J'maine Dale Hopgood (born 11 May 1999) is a professional rugby league footballer who plays as a  for the Parramatta Eels in the NRL.

He previously played for the Penrith Panthers in the National Rugby League.

Early life
Hopgood was born in Hervey Bay, Queensland, and is of Indigenous Australian descent from Gureng Gureng people. He grew up playing for the Hervey Bay Seagulls before moving to Caloundra, Queensland at age 16, where he played for the Caloundra Sharks.

Hopgood's father Dale died of a heart attack on 24 March 2007, aged 39, less than an hour after playing a match for the Seagulls.

Playing career

Early career
In 2017, Hopgood captained Penrith's S. G. Ball Cup (under-18s) squad during his first season at the club. Later that same year, he played for the Queensland under-18s team.

In 2019, Hopgood played for the Queensland under-20s team.

2021
Hopgood was promoted to Penrith's 30-man NRL squad ahead of the 2021 NRL season.

Hopgood made his first grade debut for Penrith in their round 10 match against the Gold Coast on 16 May 2021, as part of the Magic Round. Hopgood's debut was publicly announced on the Tuesday prior, his 22nd birthday.

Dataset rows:
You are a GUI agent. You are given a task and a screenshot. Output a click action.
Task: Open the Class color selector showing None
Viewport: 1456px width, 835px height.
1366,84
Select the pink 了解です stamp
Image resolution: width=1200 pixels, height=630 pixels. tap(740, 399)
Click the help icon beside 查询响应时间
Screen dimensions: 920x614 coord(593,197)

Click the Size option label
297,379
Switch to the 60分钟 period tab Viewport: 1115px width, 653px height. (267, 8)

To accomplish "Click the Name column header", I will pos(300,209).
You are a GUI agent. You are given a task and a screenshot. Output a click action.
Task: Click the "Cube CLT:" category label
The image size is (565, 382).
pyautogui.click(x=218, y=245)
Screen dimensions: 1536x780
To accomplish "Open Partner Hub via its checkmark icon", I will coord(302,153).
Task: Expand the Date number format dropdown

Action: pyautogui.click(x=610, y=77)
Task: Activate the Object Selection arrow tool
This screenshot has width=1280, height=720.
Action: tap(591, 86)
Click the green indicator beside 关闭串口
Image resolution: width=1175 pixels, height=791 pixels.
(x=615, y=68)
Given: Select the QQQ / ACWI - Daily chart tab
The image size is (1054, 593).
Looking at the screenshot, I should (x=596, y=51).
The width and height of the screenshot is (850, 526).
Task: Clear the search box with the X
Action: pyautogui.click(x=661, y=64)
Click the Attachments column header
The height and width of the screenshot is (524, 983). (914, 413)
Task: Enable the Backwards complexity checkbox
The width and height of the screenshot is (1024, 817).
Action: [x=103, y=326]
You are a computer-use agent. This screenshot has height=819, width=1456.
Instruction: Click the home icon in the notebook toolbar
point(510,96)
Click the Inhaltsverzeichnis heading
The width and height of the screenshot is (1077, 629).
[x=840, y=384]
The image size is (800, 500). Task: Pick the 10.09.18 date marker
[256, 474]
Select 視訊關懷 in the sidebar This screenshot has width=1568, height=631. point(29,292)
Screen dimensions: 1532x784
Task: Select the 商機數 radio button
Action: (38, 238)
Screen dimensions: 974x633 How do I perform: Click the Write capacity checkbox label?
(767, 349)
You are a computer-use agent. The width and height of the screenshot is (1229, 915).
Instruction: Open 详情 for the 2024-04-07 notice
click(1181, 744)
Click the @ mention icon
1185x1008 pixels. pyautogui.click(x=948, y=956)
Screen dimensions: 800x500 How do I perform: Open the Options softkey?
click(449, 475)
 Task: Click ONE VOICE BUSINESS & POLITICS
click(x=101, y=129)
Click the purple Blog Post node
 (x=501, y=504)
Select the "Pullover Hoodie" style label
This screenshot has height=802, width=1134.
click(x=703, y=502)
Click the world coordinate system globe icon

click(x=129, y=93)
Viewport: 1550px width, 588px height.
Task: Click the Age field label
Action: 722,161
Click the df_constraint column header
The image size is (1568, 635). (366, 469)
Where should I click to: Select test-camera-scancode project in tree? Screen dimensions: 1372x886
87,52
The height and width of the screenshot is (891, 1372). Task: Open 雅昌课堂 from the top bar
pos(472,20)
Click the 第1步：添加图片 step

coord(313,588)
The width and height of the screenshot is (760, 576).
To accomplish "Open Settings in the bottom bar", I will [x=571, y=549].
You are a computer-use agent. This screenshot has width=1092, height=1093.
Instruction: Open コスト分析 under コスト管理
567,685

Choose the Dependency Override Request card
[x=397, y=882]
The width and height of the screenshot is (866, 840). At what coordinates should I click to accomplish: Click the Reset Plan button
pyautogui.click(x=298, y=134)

▶ **STATED PROBLEM**: Copy the Hopgood biography from "Hopgood's father Dale" up to and including "Queensland under-20s team.", switching "captained" to "led". These lines are separate material, unrelated to the Hopgood biography.

▶ **EXERCISE ANSWER**:
Hopgood's father Dale died of a heart attack on 24 March 2007, aged 39, less than an hour after playing a match for the Seagulls.

Playing career

Early career
In 2017, Hopgood led Penrith's S. G. Ball Cup (under-18s) squad during his first season at the club. Later that same year, he played for the Queensland under-18s team.

In 2019, Hopgood played for the Queensland under-20s team.